» WHAT IS EXPECTED
Your task is to filter the data below down to the lines holding "computer".
[[ RECORDS FOR THE EXERCISE, beginning ]]
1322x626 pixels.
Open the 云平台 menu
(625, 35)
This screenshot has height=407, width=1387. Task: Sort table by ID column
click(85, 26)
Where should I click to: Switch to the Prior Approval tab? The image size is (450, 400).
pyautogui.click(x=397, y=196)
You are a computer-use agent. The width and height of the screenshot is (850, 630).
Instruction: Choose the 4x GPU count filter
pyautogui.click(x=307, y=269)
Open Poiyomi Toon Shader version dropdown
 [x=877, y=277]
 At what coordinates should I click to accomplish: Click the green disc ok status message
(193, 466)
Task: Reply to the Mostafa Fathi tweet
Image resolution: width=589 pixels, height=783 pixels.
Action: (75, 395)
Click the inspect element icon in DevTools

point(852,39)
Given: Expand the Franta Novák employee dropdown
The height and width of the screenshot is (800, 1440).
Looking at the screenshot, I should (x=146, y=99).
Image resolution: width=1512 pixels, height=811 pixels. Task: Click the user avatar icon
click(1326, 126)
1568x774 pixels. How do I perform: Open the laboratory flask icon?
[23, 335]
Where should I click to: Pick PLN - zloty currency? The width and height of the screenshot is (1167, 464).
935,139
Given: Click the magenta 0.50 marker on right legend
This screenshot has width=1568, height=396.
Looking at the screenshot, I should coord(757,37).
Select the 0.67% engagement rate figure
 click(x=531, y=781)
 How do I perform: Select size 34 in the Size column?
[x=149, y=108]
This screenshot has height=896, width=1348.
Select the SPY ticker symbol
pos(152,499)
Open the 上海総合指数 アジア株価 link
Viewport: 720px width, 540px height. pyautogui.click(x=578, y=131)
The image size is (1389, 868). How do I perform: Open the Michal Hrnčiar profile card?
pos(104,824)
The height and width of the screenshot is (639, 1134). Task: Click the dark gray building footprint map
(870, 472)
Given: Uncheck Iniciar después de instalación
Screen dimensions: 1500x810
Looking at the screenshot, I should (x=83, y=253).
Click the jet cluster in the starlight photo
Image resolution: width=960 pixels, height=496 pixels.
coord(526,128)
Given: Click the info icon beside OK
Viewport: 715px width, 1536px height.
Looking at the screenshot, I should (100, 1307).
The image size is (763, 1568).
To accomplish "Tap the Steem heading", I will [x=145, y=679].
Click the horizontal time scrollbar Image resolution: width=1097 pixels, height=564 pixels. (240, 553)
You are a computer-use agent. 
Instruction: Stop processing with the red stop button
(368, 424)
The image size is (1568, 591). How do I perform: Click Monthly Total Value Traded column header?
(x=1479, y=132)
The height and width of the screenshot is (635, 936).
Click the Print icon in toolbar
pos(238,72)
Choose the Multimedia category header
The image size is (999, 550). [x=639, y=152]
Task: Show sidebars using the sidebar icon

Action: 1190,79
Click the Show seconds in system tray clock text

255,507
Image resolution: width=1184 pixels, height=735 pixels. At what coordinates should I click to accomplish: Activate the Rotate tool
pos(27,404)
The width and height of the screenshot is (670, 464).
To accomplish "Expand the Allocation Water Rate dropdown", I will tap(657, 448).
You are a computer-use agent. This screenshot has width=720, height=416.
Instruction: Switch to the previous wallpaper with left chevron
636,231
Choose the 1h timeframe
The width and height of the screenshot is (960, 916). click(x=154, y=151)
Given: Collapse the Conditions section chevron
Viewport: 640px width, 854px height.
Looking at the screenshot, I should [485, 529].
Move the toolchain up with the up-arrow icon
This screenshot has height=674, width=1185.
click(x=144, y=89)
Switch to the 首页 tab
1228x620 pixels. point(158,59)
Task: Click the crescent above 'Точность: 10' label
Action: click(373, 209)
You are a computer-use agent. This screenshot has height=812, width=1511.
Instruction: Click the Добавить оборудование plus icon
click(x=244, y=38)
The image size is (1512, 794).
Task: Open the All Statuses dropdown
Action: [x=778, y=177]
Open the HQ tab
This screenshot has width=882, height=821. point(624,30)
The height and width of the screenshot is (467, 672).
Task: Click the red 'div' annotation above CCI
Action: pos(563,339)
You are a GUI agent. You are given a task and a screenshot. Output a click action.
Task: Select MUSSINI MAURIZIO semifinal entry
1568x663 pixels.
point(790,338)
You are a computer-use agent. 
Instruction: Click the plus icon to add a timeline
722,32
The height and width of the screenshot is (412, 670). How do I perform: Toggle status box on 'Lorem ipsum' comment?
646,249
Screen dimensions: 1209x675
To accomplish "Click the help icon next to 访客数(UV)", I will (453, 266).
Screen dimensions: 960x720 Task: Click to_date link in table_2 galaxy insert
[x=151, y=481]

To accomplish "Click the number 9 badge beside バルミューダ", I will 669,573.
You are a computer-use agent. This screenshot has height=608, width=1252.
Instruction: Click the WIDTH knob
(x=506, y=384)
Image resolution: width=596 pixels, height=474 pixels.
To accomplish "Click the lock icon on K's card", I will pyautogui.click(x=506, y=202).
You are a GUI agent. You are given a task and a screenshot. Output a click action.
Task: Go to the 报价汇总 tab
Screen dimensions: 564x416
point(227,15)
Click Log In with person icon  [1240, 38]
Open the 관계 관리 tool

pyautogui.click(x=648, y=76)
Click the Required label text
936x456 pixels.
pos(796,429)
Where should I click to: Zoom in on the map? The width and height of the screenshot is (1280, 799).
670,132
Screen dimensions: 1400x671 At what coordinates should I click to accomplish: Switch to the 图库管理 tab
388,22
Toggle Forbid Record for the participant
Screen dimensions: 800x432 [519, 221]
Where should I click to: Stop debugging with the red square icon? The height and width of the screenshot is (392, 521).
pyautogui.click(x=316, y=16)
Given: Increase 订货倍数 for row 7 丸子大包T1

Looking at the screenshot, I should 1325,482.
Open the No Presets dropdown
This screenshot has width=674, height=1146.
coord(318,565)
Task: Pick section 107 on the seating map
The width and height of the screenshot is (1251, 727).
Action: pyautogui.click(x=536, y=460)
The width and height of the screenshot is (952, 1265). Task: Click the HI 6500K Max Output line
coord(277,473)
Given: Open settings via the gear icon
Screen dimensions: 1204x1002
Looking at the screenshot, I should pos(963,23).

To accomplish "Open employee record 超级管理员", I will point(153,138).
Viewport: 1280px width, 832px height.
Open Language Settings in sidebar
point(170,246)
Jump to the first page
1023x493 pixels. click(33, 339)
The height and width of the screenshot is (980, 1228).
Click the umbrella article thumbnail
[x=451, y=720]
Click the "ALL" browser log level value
[[ RECORDS FOR THE EXERCISE, end ]]
» RESULT OF THIS EXERCISE
You are a computer-use agent. The width and height of the screenshot is (850, 630).
You are a computer-use agent. 
You are a computer-use agent. This screenshot has width=720, height=416.
You are a computer-use agent. This screenshot has height=812, width=1511.
You are a computer-use agent. 
You are a computer-use agent. This screenshot has height=608, width=1252.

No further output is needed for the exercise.